Sunday, December 22, 2013

Searching for a memory

Recovery…it comes in fits and starts. Between those ‘fits and starts’, Symptomatic behavior that has seemed to fade and be leaving leap forward and take charge of our life in a way that isn’t suspected up till then.

Bouts of depression, lasting a few hours, or all day, take charge of your perspective and rationality, so that your outlook becomes dark and cloudy and filled with dread.  One can be overtaken by sudden spasms of anxiety, apparently linked to some approaching doom, but linked to nothing that can be discerned. The experience is of being frightened, twisted in uncertainty, figuratively gasping for breath to ward off…what?

All of these combine in one form or another, with the cruelest of all the symptomatic experiences: memory loss. Everyone reassures you that they forget things all the time, and then they wave it off with a sigh or a chuckle. I’ve stopped trying to explain that while this, indeed, happens to me, the experience I’m trying to survive is the sudden awareness that whole blocks of your life are missing. It might be a chunk from a decade ago. It might be the whole of yesterday. Worst of all, it might be the last four hours, leaving you wondering what, if anything, you have been doing, or have done.

An example: nearly two weeks ago, a courier dropped of a package with my name on it. I opened it, and discovered a jazzy and tiny piece of technological equipment in an apparently indestructible plastic bubble. Some months ago, I had read about this gizmo, and even looked at them in a tech store. After discussing the wonders of this bit of magic with Beatrix, I forgot it…or did I? That was the question that began to haunt me over the next few days. I was preoccupied with trying to find a way to open the plastic bubble short of taking a hammer to it. I was also preoccupied with the possibility that I had ordered this for myself. But I could locate no memory of that event. Not being able to locate a memory is part and parcel of the outcome of a cerebral event. I repeatedly asked Beatrix if she had ordered it, or if she could remember me ordering it. Blanks all around.

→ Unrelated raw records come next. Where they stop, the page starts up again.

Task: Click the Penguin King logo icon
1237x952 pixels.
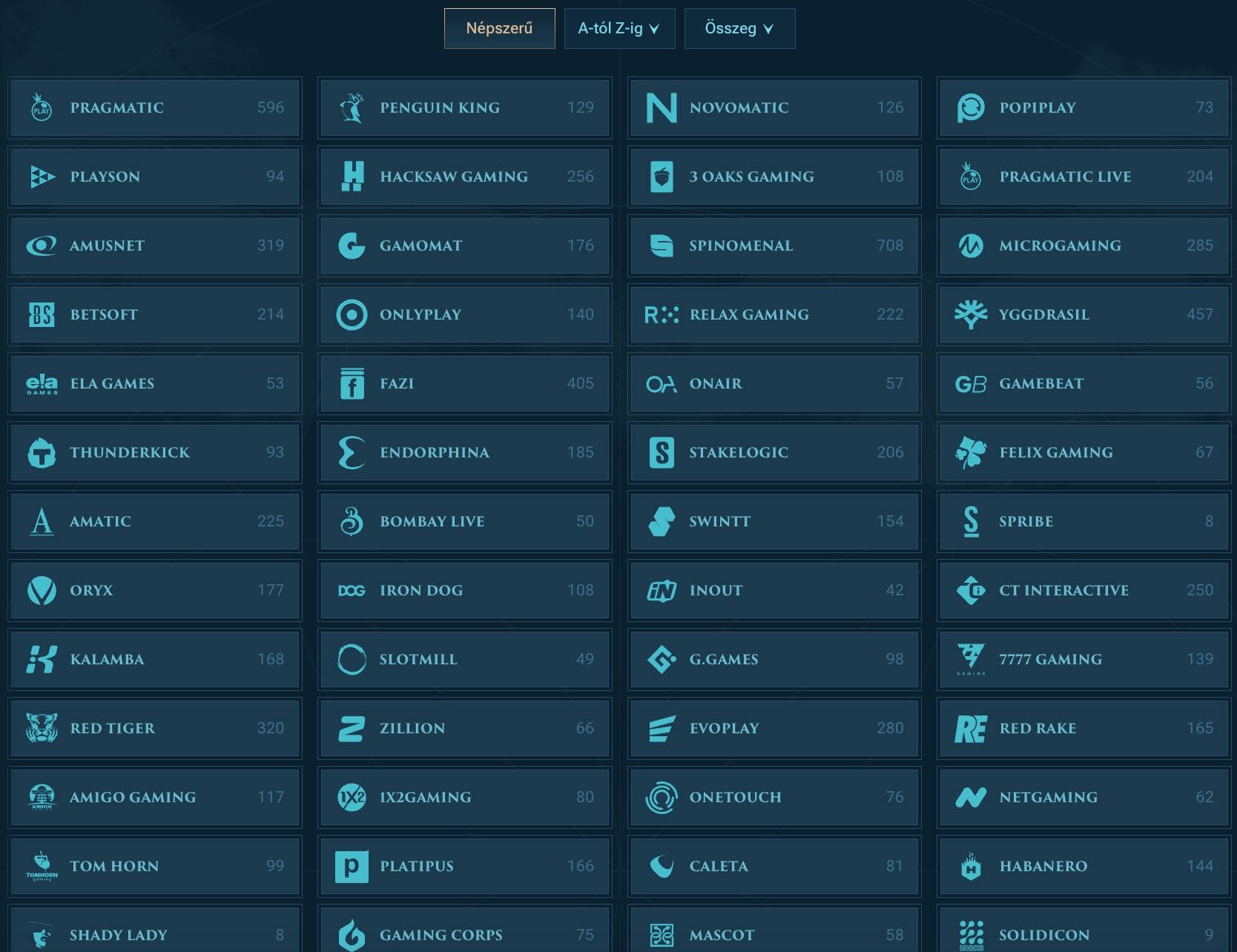Action: click(352, 108)
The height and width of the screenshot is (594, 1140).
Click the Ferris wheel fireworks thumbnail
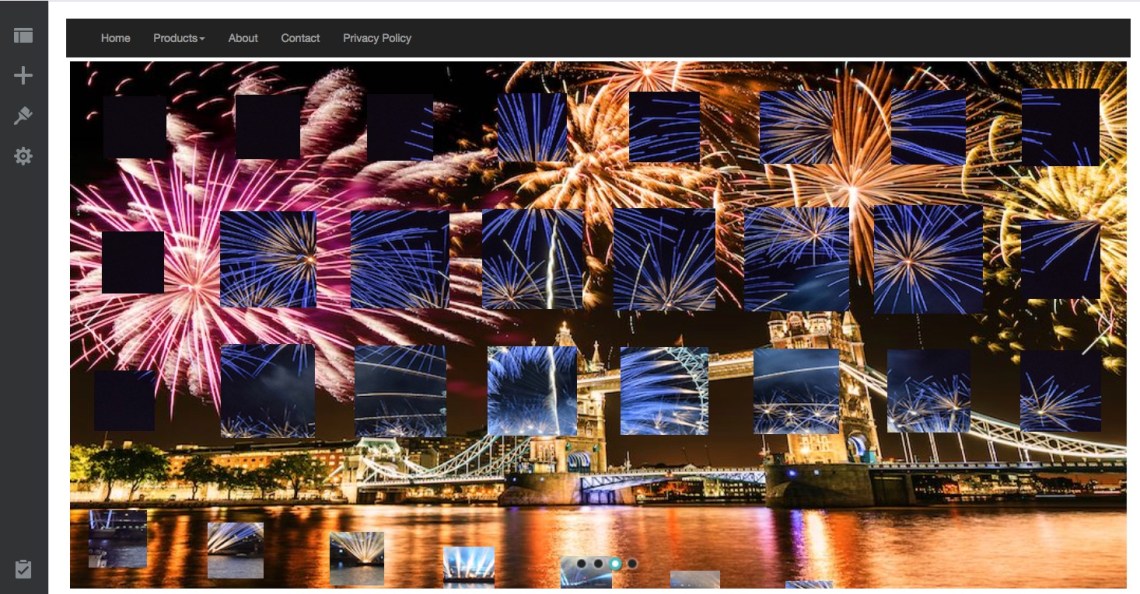pyautogui.click(x=664, y=391)
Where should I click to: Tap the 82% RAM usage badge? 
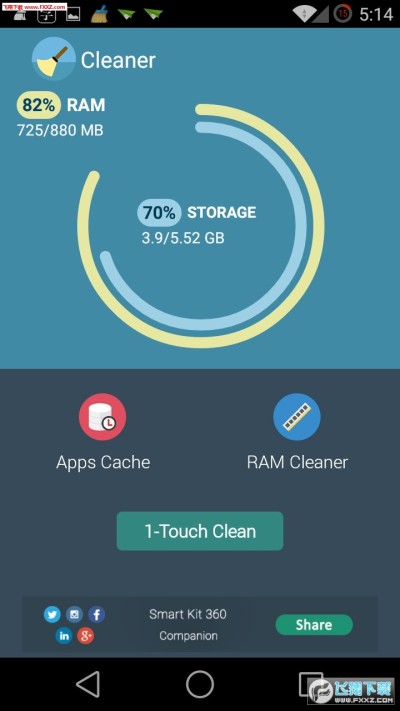[39, 105]
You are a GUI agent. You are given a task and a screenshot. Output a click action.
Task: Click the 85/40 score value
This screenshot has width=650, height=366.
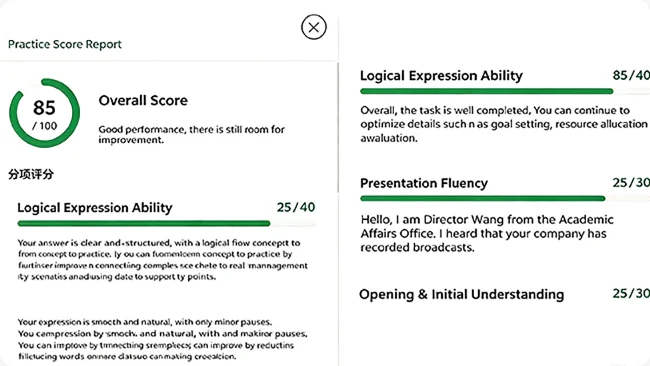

Now, for you normal people out there, as distinct from us ‘brain damaged’ folk, it would seem logical to wonder if this package was related to Christmas coming. Such logic rarely intrudes on the thought process of a wounded brain. The focus is narrowed; the search for the needed memory becomes intense, obsessive even. And, of course, this intense internal wrestling inevitably raises the blood pressure – the one symptom you are told to avoid. “Don’t get excited about anything” was the straightforward physician advice I got on leaving the hospital. I quipped, “What, you want me to exchange my personality for a new one?”

Trying to remember, trying to locate an action, or even a decision, that would give a reason for this arrival, is an exhausting exercise, and one that can be marked by blood pressure results. Of course, the search was not aided by the gizmo itself. Cunningly packaged so that a seven year old could figure it out in a few minutes, an old geezer, brain damaged and technologically deficient, worked on for hours. Fruitlessly. The whole thing was like a computer game. If you crack one level, you are immediately faced with an even greater challenge. I opened the bubble! Instructions for further advancement were contained in cryptic sketch drawings of what to do, No language descriptions. (Why would a technologically savvy seven year old need words?) I discovered words on an attached cardboard. It was black matte, with tiny lettering on it in silver ink. Under the strongest light I could find, and with glasses and a magnifying glass, I could read nothing. Not only anxiety and exhaustion, but also a profound sense of defeat, followed by depression. Not only was I unable to remember when or if I ordered this ‘thing’, but I couldn’t access it or understand the directions to access it. And my blood pressure had been ‘up’ for some days.

I did the only sensible thing at that moment. I put the whole thing, gizmo, bubble, cardboard and discs in a large bowl out of my sight. I contemplated, not for the first time, the ultimate action of returning the package, stated that I hadn’t ordered this thing. Had I? Or hadn’t I? I still had no idea.

This lengthy story of a tiny event that became the locale for an accumulation of post-stroke symptoms is illustration only. Recovery proceeds, lurch, stumble, step, pause, then sIt’s like watching a very drunk man try to navigate the street. It’s funny to watch, sometimes hysterically so. Once in my life I experienced that state. Not funny; terrifying. Trying to ‘do the rational, the ordinary’ while attending, with intense focus, on making your legs work the way they did this morning.


Learning, just recently, that the gizmo was indeed, ordered by others for me did not produce a sense of relief. It was more like running face first into a wall. How come I couldn’t figure that out? How could I be so stupid (a word that crops up a lot as you struggle to look normal)? Why didn’t someone tell me this was coming, so I wouldn’t have to spend so much energy wracking my brain for a memory that wasn’t there? It’s bad enough to look for a memory you’ve lost (but did have); worse, to look for a memory that never was there. At the end, you sit there, figuratively gasping for breath, exhausted by the race or the climb, and totally demoralized to learn that there was no race to run, no hill to climb. You were wasting your time and energy on……nothing. For the time being, not a good day.